Americans are not saving enough for retirement. To address this issue, a new retirement-related bill is making its way through Congress, The Setting Every Community Up for Retirement Enhancement (SECURE) Act. Its purpose is to help Americans save more for retirement by creating new rules to expand and preserve retirement savings, improve the administration of retirement plans, provide additional benefits and create revenue provisions.
Highlights of the Act include:
Qualified automatic enrollment arrangements (QACAs) would be able to auto increase employee deferrals up to 15% instead of the currently required 10% cap.
The legislation will allow for a new type of plan whereby unrelated employers could pool their resources to optimize buying power in a new type of plan called a “pooled employer plan” (“PEP”). By and large, the PEP is what was previously referred to as an open multiple employer plan (“open MEP”). Open MEPs were an issue that PEPs are designed to remedy. PEPs would be treated as a single plan under ERISA. The legislation also purports to eliminate the “one bad apple” rule whereby the qualification issue of one adopting employer would not taint the qualified status of the entire PEP for the remaining adopting employers.

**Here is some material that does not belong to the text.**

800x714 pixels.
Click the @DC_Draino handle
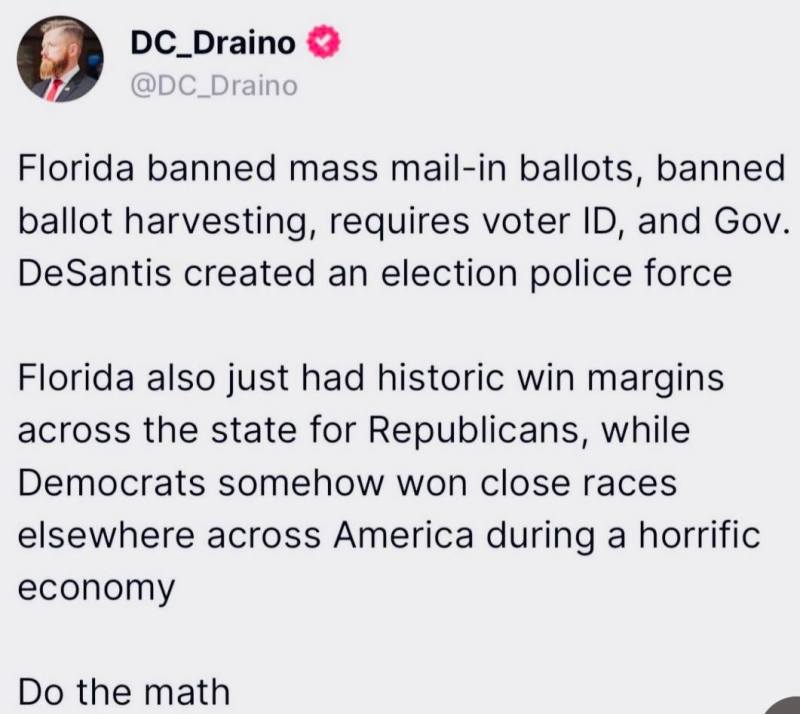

Employers will be required to provide an estimate of monthly annuity income participants could produce in retirement if annuities were choice for eventual distribution. The disclosure would be contained on annual benefit statements. The Department of Labor would be instructed to issue guidance for disclosures and assumptions for conversion of account balances to lifetime income stream.
For years plan fiduciaries have been hesitant to offer lifetime income annuity options within their plan structure due to fear of misstep in the evaluation of financial capability of insurers offering the products. This legislation would provide guidance for fiduciaries in the selection of the products to ensure a fiduciary safe harbor. The steps are rooted primarily in relying upon the insurer as to its status under the satisfaction of state insurance statutes.
For safe harbor design plans utilizing non-elective contributions the SECURE Act would eliminate the safe harbor notice requirement, but still maintains the requirement to allow employees to make or change an election at least once per year. It would allow plans to amend to become non-elective contribution safe harbor plans any time before the 30th day before the end of the plan year. Amendments after that time period would be allowed if it provides: (1) a non-elective contribution of at least 4 percent of compensation (versus at least 3 percent) for all eligible employees that year, and (2) the plan is amended no later than the last day for distributing excess contributions for the plan year, that is, by the close of the following plan year.
The legislation would require that all distributions made after the death be made by the end of the tenth calendar year following the year of death.
To make it more affordable for small businesses to implement retirement plans, the legislation will increase the credit for small businesses by changing the calculation of the flat dollar amount limit on the credit to the greater of (1) $500 or (2) the lesser of (a) $250 multiplied by the number of nonhighly compensated employees of the eligible employer who are eligible to participate in the plan or (b) $5,000. The credit applies for up to three years.
The SECURE Act would allow participants to take up to $5,000 from their plan or IRA for birth, or adoption, related expenses incurred within a year of the action. These could be taken on a penalty-free basis.
The legislation will create a new tax credit of up to $500 per year to small employers to provide for startup costs for new 401(k) plans and SIMPLE IRA plans that include automatic enrollment.
Allows graduate and postdoctoral students’ stipends and non-tuition fellowship payments to be treated as compensation to be used as the basis for IRA contributions.
Plans would be prohibited from offering participant loans from the plan via use of a credit card.
Ends the restriction of IRA contributions to a traditional IRA by individuals who are 70½ years of age.
To allow participants to preserve their lifetime income investments and avoid surrender charges and fees, plans will be allowed to make a direct trustee-to-trustee transfer to another employer-sponsored retirement plan or IRA of lifetime income investments or distributions of a lifetime income investment in the form of a qualified plan distribution annuity, if a lifetime income investment is no longer authorized to be held as an investment option under the plan.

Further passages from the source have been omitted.